Argued January 13, 2016 Decided June 9, 2016
- Full case name: Commonwealth of Puerto Rico, Petitioner v. Luis M. Sanchez Valle, et al.
- Docket no.: 15-108
- Citations: 579 U.S. 59 (more) 136 S. Ct. 1863; 195 L. Ed. 2d 179

Case history
- Prior: Pueblo v. Sanchez Valle, 192 D.P.R. 594, 2015 TSPR 25 (Mar. 20, 2015); cert. granted, 136 S. Ct. 28 (2015).

Holding
- The dual sovereignty doctrine does not apply to the U.S. territory of Puerto Rico. Therefore, the Double Jeopardy Clause bars Puerto Rico and the United States from successively prosecuting a single person for the same conduct under equivalent criminal laws.

Court membership
- Chief Justice John Roberts Associate Justices Anthony Kennedy · Clarence Thomas Ruth Bader Ginsburg · Stephen Breyer Samuel Alito · Sonia Sotomayor Elena Kagan

Case opinions
- Majority: Kagan, joined by Roberts, Kennedy, Ginsburg, Alito
- Concurrence: Ginsburg, joined by Thomas
- Concurrence: Thomas (in part)
- Dissent: Breyer, joined by Sotomayor

Laws applied
- U.S. Const. amend.

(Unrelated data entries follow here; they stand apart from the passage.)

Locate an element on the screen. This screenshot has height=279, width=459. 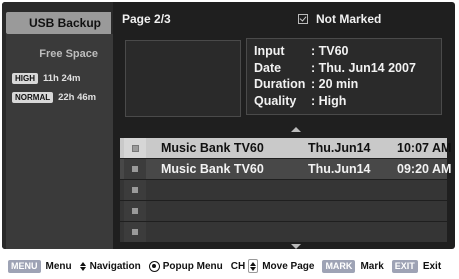
info-value: : TV60 is located at coordinates (330, 51).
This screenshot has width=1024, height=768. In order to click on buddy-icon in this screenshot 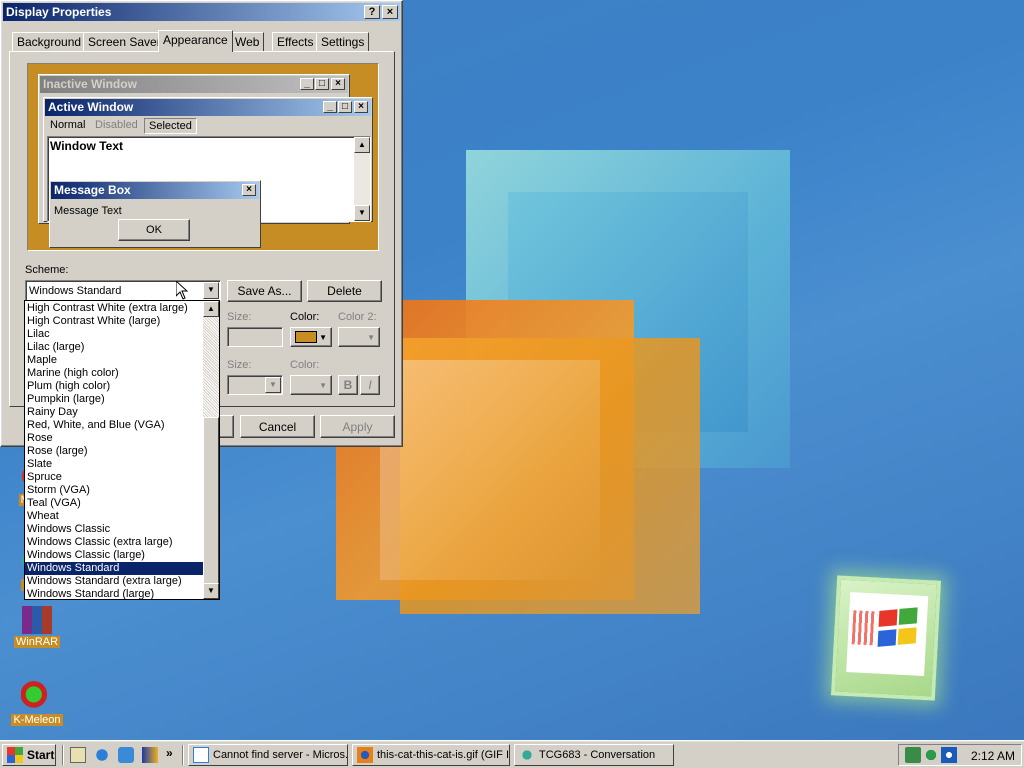, I will do `click(931, 755)`.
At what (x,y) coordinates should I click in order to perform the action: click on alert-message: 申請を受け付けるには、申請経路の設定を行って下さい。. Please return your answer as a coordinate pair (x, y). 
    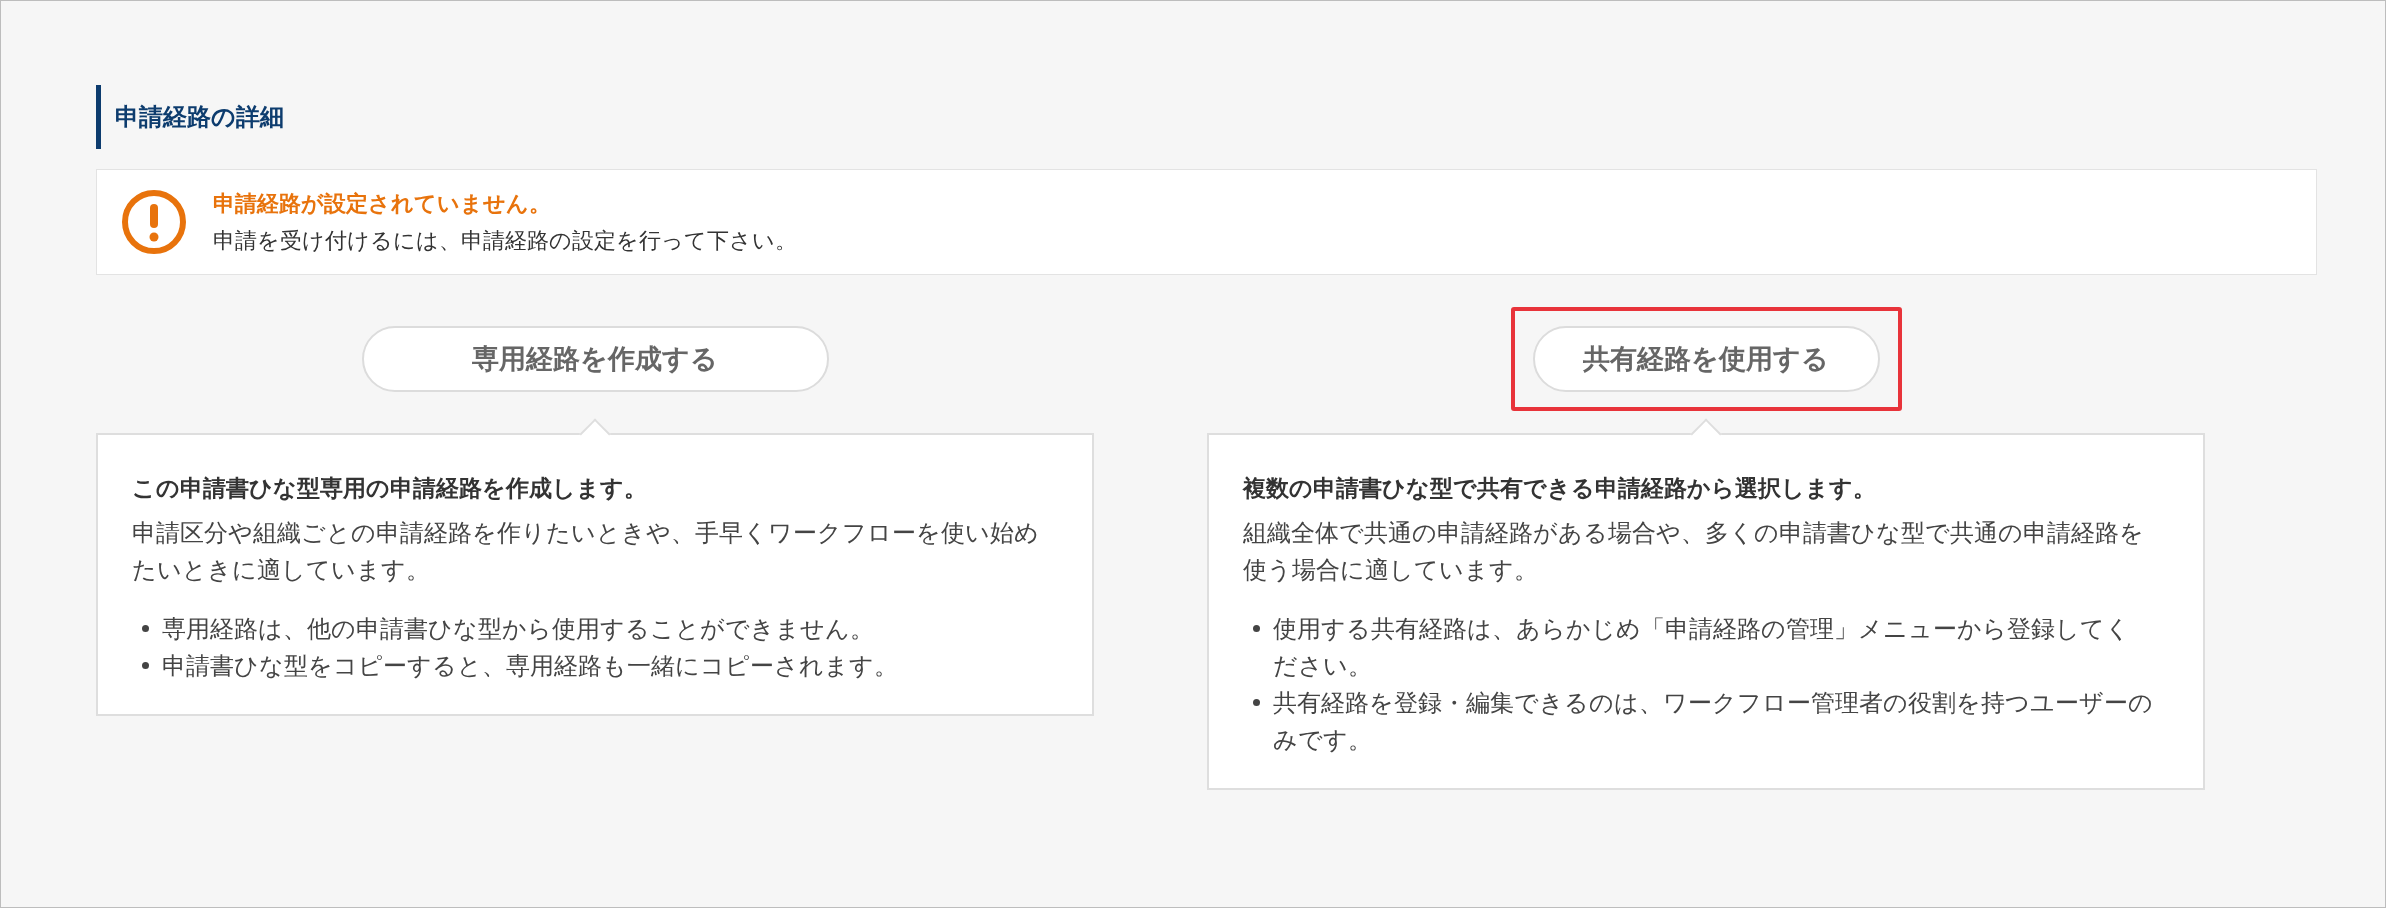
    Looking at the image, I should click on (505, 241).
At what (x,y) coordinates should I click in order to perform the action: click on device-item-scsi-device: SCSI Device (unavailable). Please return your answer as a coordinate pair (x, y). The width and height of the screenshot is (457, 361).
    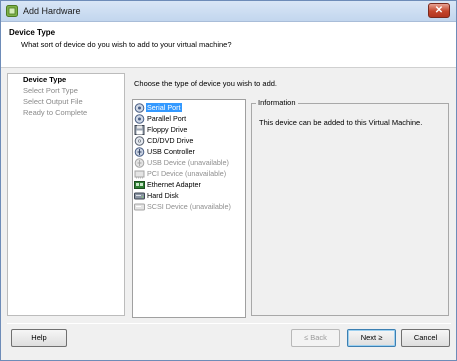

V; Puerto Rico Arms Act of 2000

= Puerto Rico v. Sanchez Valle =

Puerto Rico v. Sanchez Valle, 579 U.S. 59 (2016), is a criminal case that came before the Supreme Court of the United States, which considered whether Puerto Rico and the federal government of the United States are separate sovereigns for purposes of the Double Jeopardy Clause of the United States Constitution.

In essence, the clause establishes that an individual cannot be tried for the same offense twice under the same sovereignty.

The petitioner claimed that Puerto Rico has a different sovereignty because of its political status while others claimed that it does not, including the respondent, the Supreme Court of Puerto Rico, and the Solicitor General of the United States.

In a 6–2 decision, the Court affirmed that the Double Jeopardy Clause bars Puerto Rico and the United States from successively prosecuting the same person for the same conduct under equivalent criminal laws.

The decision was affirmed 6-2 in an opinion by Justice Kagan on June 9, 2016. Justice Ginsburg filed a concurring opinion in which Justice Thomas joined. Justice Thomas filed an opinion, concurring in part and concurring in the judgment.

Justice Breyer filed a dissenting opinion in which Justice Sotomayor joined.

== Political implications ==
The argument appears to diminish the independent authority to prosecute criminal laws that the government of Puerto Rico thought that it had since the Puerto Rico Federal Relations Act of 1950 and subsequent ratification of the Constitution of Puerto Rico in 1952.